▸ **EXERCISE DIRECTIONS**
Could you write what follows the last sentence of the blog post below, the one quoting John Gruber's essay about his mother's death?

QUOTED PASSAGE below:

Wednesday 13 November, 2024

Night lights

Walking through Upper River Court in St John’s on Monday night on my way to a lecture by Marietje Schaake I pulled out my iPhone to see how it would handle the lighting. Fairly well is my verdict. But what struck me most was how peaceful the scene was, even though it’s right in the middle of a busy town. Kids who are able to live and study in places like this have the luck of the devil.


Quote of the Day

”Rationality is leverage — a strong man lifts a block, but a clever man invents a pulley. It’s how Socratic nerds defeat Homeric jocks.”

  • Zohar Atkins, poet, rabbi and theologian

Musical alternative to the morning’s radio news

Taj Mahal & Ry Cooder | 2:10 Train | Rising Sons

Link


Long Read of the Day

 How It Went

John Gruber is one of the Elders of the Web. His Daring Fireball blog is something I read every day because he’s such an acute observer of the tech world, and in particular anything to do with Apple. With the late (and much lamented) Aaron Swartz, he created the Markdown language in which (and many thousands of others) write every bit of text I produce (including this blog).

Last Friday, though, his blog was about something else, and it turned out to be an entrancing and moving essay in which a personal story was interwoven with reflections on Election night and its aftermath.

Here’s how it opens:

My mom died at the end of June this year.

I know, and I’m sorry — that’s a hell of a way to open a piece ostensibly about a depressing, worrisome, frightening election result. But here’s the thing I want to emphasize right up front: my mom’s death was OK. It really was. She was 78, which isn’t that old, but her health had not been great. She was hospitalized for several days in May, just a month prior, after she had collapsed at home, too weak to stand, and for days it wasn’t clear what was wrong. Then some more test results came back and we had the answer. She had ovarian cancer, bad. It had already metastasized. The prognosis was grim: months to live, at best. And those months, toward the end, would inexorably grow ever more painful and profoundly sad.

Her mental acuity had begun to slip in recent years, too. Not a lot, but if you knew her you’d notice. But she faced this prognosis with remarkable dignity, courage, and clarity. She knew the score. It was what it was, and she’d make the best of the time she had left. She was tired but still felt pretty good most days. There were flashes of her younger self, the Mom I remember growing up with. It was wonderful to see those flashes. The bad times were coming, but they laid ahead. On the last Monday night in June she and my dad went out to eat at their favorite restaurant. They had a good meal and a good time. It was a great day. Tuesday morning she played Wordle and reported her score to our family group chat. Then around noon, she just fell over, dead. My dad found her unresponsive, called 911, and they arrived in minutes, but she was gone. No suffering. The whole dreadful grind of battling cancer never came. It’s such a cliché but clichés are often true: given what she faced, it was a blessing she died how and when she did. She never wanted to suffer and she didn’t. I loved her and I miss her.

End of QUOTED PASSAGE.
DATA below:

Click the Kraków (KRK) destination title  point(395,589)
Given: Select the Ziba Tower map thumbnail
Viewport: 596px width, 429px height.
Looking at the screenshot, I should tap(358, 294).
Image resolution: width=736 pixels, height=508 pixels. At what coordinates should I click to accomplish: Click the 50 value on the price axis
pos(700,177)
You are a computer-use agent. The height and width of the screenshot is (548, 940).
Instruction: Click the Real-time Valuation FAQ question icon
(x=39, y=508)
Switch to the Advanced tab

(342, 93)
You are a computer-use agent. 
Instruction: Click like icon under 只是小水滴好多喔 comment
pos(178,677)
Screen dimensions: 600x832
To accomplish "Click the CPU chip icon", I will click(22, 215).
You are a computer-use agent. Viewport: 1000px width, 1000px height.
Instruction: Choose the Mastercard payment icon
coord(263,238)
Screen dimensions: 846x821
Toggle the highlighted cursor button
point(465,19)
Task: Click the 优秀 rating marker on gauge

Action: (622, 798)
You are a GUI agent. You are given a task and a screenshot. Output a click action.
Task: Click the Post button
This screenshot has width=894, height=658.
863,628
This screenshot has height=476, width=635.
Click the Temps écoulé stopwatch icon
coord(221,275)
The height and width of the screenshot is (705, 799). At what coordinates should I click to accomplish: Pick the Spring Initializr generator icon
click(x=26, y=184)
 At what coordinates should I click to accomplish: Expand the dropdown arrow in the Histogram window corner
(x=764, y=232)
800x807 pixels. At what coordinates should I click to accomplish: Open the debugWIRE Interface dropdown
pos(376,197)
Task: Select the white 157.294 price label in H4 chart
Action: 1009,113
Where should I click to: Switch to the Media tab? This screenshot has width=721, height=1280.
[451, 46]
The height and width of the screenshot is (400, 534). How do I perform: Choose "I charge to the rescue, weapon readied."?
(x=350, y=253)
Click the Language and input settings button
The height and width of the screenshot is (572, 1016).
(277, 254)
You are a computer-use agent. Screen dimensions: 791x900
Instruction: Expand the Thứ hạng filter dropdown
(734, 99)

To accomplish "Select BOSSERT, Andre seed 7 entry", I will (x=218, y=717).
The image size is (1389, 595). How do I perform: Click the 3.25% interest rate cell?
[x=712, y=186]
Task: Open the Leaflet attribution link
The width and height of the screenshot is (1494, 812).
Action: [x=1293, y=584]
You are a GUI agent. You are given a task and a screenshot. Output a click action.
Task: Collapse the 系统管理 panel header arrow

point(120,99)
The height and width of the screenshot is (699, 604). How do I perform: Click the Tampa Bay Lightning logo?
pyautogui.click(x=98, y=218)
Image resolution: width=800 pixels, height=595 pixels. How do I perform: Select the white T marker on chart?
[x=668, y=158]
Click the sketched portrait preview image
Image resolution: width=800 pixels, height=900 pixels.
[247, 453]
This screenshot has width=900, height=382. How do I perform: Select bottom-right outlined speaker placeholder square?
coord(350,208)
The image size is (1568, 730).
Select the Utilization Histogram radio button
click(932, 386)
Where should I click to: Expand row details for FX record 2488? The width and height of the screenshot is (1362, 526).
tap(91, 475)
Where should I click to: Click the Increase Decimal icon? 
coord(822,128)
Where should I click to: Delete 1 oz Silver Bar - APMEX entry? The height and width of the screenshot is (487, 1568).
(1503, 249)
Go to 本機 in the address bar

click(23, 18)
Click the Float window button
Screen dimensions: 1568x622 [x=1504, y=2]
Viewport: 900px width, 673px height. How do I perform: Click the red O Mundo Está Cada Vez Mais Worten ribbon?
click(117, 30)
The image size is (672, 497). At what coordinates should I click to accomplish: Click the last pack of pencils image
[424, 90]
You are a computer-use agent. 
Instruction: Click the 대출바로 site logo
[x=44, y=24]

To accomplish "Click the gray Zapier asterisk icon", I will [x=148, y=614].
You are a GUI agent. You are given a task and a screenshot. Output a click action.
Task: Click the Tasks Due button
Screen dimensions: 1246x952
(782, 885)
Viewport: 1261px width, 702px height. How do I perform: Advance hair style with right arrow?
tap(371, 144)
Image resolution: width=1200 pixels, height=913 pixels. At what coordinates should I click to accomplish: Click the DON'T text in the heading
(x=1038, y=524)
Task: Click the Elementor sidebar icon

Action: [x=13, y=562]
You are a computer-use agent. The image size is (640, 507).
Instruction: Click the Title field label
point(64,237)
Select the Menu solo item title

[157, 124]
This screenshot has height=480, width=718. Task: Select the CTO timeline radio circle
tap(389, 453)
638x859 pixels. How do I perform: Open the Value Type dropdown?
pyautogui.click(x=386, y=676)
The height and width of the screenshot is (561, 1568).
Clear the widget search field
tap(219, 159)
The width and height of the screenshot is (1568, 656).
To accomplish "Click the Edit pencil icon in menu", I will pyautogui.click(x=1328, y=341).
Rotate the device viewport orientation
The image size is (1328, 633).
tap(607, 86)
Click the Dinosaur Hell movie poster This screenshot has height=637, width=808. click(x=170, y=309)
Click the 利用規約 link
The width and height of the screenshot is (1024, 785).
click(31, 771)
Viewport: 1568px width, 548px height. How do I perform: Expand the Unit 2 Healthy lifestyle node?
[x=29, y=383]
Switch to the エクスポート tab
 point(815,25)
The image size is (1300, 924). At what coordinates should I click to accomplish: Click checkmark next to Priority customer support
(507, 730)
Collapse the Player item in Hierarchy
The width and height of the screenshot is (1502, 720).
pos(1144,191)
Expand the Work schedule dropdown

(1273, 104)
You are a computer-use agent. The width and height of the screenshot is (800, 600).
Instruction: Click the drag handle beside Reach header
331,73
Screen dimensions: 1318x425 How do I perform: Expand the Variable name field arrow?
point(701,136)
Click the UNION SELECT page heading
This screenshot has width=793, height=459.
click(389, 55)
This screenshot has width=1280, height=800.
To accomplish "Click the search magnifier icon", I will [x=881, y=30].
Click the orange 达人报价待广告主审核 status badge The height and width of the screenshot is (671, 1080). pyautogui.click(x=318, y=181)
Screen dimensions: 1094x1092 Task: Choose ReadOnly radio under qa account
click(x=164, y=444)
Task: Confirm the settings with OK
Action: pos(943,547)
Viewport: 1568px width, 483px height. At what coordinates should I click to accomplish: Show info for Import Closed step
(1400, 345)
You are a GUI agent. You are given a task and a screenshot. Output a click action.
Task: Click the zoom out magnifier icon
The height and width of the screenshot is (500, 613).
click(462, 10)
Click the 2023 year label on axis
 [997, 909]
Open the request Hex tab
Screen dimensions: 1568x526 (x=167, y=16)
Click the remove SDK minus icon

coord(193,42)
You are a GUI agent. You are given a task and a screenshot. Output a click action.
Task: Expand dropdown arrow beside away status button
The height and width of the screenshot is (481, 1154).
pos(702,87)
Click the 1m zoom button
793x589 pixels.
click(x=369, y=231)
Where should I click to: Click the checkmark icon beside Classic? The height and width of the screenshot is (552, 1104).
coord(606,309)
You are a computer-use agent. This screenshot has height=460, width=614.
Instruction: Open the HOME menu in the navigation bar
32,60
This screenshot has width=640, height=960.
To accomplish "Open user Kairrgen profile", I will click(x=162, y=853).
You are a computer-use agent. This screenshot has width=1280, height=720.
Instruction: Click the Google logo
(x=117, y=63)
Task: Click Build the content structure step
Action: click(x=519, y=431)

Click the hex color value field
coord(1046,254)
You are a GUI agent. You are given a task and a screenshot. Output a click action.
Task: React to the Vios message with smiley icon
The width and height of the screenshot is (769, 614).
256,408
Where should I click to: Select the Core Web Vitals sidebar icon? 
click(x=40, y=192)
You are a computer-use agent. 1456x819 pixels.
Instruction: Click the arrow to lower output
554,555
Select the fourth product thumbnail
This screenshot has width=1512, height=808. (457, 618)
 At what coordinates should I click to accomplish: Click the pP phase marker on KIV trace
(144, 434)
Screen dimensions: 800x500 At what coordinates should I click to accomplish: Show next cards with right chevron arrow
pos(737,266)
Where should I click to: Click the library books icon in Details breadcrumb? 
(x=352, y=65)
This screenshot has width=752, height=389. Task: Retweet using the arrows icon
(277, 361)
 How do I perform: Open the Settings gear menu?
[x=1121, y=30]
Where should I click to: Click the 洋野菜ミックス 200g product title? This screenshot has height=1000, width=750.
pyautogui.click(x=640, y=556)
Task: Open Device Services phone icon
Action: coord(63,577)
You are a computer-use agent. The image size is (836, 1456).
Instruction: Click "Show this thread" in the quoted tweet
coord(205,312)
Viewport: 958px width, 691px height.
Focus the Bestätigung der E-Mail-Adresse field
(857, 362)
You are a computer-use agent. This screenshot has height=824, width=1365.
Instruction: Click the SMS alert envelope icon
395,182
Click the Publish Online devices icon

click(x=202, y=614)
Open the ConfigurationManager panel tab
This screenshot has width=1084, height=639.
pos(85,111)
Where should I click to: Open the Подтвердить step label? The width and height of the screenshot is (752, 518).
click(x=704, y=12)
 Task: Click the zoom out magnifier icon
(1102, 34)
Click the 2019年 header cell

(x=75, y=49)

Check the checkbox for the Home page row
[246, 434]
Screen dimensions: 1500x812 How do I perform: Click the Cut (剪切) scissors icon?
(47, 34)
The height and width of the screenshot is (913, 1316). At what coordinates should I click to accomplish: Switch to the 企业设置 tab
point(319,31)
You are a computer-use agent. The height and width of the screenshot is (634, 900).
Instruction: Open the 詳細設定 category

End of DATA.

▸ **EXERCISE OUTPUT**
Like I said, it was all OK, in the end — the way and how and when my mom died.

But my dad…

Do read on. It’s long, but I don’t think you’ll regret it.


My commonplace booklet

As long-time (long-suffering?) readers know, I’ve been a keen photographer since I was a teenager. (Full story of how I became addicted is here, if you’re interested.) For much of that time I’ve used Leica cameras — rangefinder cameras with interchangeable lenses. This year is the 70th anniversary of the company’s ‘M’ range — the bigger cameras with a bayonet mount for the lenses.

These cameras are a prime example of German engineering excellence. They’re outrageously expensive, have terrific lenses, are amazingly strong, solid and heavy. (One of my friends used to say they were made from melted-down WW1 battleships, but he was just jealous because I had one and he didn’t.) But some of the greatest photographers of the 20th century relied on them. (Henri Cartier-Bresson was never seen without one, for example.)

Two Leicas. On the left is a M4-P film model which I bought in 1980; on the right a 2022 M10 Monocrom with a digital black-and-white sensor. Both devices feel the same in use, and accept all the lenses that Leica offer

But the most remarkable thing about Leica cameras was that they are all ‘backwards-compatible’: the newest lenses will fit every M camera, and so will the oldest. For example, I have a 60-year-old 135mm Elmar lens which fits on the 2022 digital camera body and works perfectly (though it’s not as sharp as newer lenses).

It’s this consistent quality and backwards-compatibility that seemed (to me, anyway) what was quintessentially German about these cameras. And I naively imagined that in that sense they were paradigmatic of the society in which they were made.

But now comes a shocking book by Wolfgang Münchau which suggests that my view of German enterprise may need updating. At any rate he paints a picture of (as an FT review puts it) “an economy, political system, and society dysfunctional to the point of being terminally broken, i.e. kaput. Germany faces a choice, but is unable to summon the political and intellectual resources to make any decisive response”.

I’ll have to get the book to see how Münchau makes his case, but there are some corroborating straws in the wind. In particular, the German car industry seems to be in trouble. VW, the country’s biggest auto manufacturer, recently announced that it was closing some plants and laying off workers. Given how important the car industry to the image of German invincibility, maybe Münchau is reading too much into it. We’ll see.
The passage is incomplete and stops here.